## Problem
Your copy should start at the line with "Screen dimensions: 644x362" and end at the line with "Click the 21:00" in the data below. Transcribe only those lines, exactly, pictures excluded.
Start of Records to process
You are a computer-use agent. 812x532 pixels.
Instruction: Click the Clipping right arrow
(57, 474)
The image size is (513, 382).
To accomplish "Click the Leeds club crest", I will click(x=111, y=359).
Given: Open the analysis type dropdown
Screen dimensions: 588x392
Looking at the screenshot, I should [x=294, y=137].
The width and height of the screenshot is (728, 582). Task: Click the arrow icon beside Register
End of Records to process
Start of Records to process
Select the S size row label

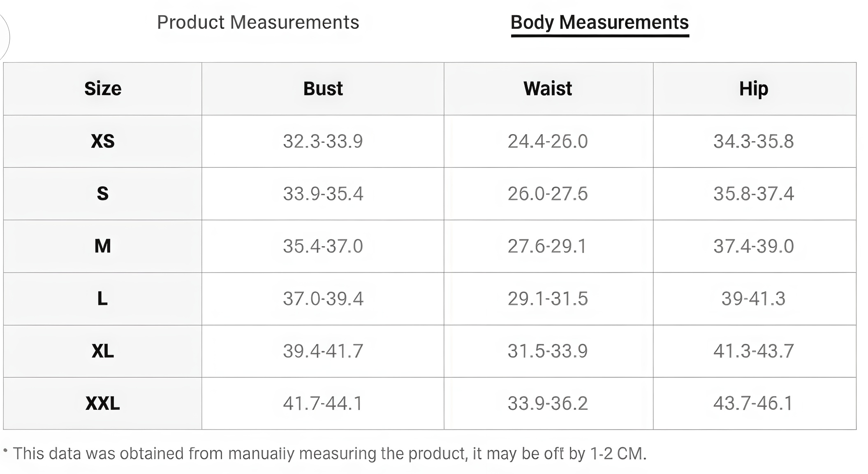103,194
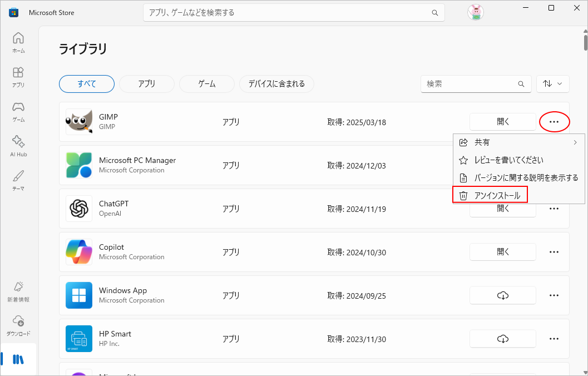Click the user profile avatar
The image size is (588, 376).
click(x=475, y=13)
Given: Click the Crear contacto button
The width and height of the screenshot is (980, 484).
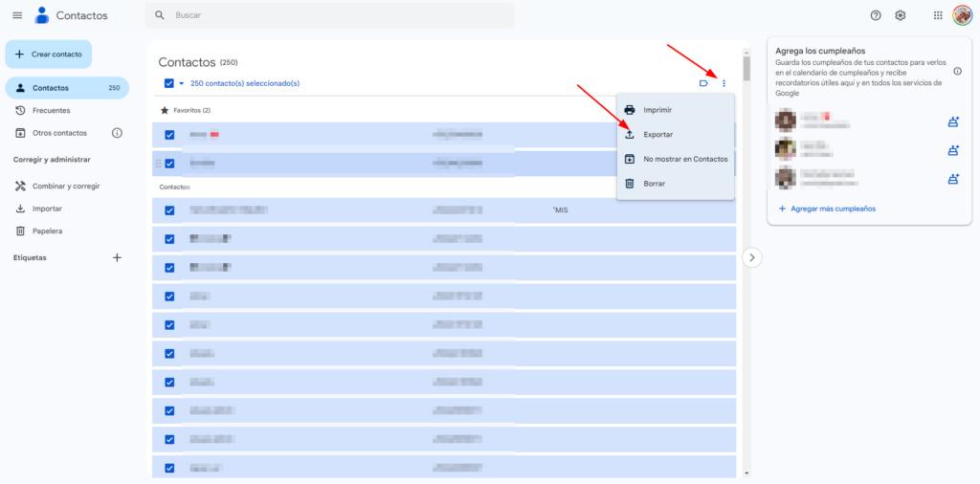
End of Records to process
Start of Records to process
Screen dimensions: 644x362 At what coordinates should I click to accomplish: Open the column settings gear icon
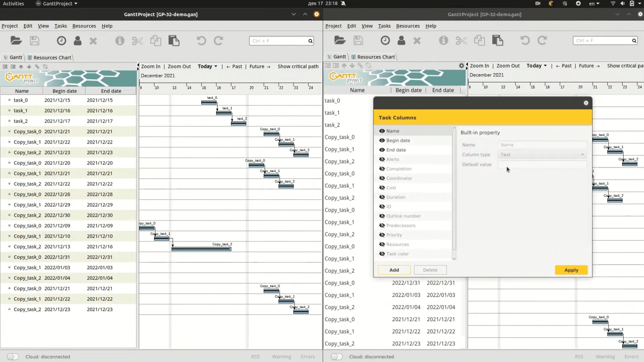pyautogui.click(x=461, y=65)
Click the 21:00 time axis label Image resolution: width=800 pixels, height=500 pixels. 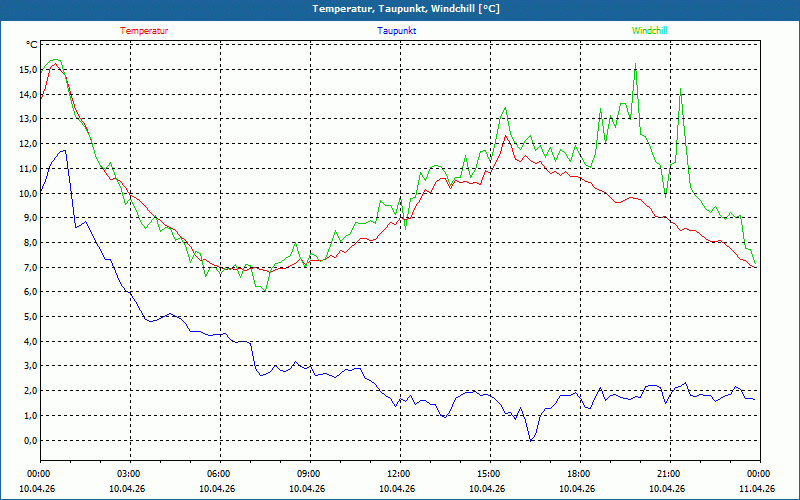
End of Records to process
## Task result
Screen dimensions: 644x362 At what coordinates should I click to accomplish: Open the column settings gear icon
pyautogui.click(x=461, y=65)
Click the 21:00 time axis label Image resolution: width=800 pixels, height=500 pixels. 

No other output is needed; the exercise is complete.